=== Begin Enclosure ===

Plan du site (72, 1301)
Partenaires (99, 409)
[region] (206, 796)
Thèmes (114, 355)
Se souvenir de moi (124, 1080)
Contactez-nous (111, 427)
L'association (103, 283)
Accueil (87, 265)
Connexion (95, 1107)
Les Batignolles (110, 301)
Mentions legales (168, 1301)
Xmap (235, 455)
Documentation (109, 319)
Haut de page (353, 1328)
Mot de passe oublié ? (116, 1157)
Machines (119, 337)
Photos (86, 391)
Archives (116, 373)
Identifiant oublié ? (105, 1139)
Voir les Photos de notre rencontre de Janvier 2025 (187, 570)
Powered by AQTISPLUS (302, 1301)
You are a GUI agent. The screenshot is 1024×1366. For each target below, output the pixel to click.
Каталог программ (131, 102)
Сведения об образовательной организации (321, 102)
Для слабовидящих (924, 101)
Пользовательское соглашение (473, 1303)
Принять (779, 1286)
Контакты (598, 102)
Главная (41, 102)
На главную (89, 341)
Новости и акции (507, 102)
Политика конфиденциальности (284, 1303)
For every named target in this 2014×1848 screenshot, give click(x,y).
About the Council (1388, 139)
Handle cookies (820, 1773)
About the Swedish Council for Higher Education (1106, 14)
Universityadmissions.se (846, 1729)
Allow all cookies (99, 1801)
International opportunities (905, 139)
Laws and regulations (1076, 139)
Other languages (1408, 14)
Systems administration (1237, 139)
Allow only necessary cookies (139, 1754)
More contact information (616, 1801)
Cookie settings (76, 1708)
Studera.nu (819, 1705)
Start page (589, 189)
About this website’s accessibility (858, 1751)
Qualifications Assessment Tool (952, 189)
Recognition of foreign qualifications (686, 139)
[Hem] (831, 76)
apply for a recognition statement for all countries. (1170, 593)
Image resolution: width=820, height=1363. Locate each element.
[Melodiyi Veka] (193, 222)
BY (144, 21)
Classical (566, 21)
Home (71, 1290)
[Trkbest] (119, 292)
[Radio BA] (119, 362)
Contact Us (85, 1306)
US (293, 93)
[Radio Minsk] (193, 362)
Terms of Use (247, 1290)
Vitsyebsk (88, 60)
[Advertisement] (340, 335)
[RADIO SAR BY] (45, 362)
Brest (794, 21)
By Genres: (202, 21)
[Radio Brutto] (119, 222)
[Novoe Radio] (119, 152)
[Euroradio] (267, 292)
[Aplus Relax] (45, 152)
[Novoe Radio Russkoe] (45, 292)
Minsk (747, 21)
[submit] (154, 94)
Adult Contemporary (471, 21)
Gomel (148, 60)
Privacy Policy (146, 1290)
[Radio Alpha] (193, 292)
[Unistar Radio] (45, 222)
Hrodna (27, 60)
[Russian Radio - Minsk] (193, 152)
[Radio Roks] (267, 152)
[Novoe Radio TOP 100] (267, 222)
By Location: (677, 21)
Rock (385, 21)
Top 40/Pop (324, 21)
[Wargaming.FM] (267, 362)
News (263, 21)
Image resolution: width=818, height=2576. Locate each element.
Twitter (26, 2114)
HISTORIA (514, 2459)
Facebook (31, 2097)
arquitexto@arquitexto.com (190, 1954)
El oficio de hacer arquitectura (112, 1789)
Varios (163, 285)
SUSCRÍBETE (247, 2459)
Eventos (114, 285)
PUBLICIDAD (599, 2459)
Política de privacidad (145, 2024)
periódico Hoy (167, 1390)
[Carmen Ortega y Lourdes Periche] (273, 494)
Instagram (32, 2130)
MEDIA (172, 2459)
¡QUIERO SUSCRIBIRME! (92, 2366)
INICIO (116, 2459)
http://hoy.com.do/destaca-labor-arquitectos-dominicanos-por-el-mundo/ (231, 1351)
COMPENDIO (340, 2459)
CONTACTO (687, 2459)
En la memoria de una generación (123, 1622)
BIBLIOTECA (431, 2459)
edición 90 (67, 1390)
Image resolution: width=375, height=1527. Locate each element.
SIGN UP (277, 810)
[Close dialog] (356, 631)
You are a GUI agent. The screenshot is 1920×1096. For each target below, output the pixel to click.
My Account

=== End Enclosure ===

◆ ASSIGNED TASK ◆
As the answer, set down only the lines from the data above between the one holding "By Genres: (202, 21)" and the one holding "[Wargaming.FM] (267, 362)", inclusive, exactly as they read.

◆ THE COMPLETED TASK ◆
By Genres: (202, 21)
[Radio Brutto] (119, 222)
[Novoe Radio] (119, 152)
[Euroradio] (267, 292)
[Aplus Relax] (45, 152)
[Novoe Radio Russkoe] (45, 292)
Minsk (747, 21)
[submit] (154, 94)
Adult Contemporary (471, 21)
Gomel (148, 60)
Privacy Policy (146, 1290)
[Radio Alpha] (193, 292)
[Unistar Radio] (45, 222)
Hrodna (27, 60)
[Russian Radio - Minsk] (193, 152)
[Radio Roks] (267, 152)
[Novoe Radio TOP 100] (267, 222)
By Location: (677, 21)
Rock (385, 21)
Top 40/Pop (324, 21)
[Wargaming.FM] (267, 362)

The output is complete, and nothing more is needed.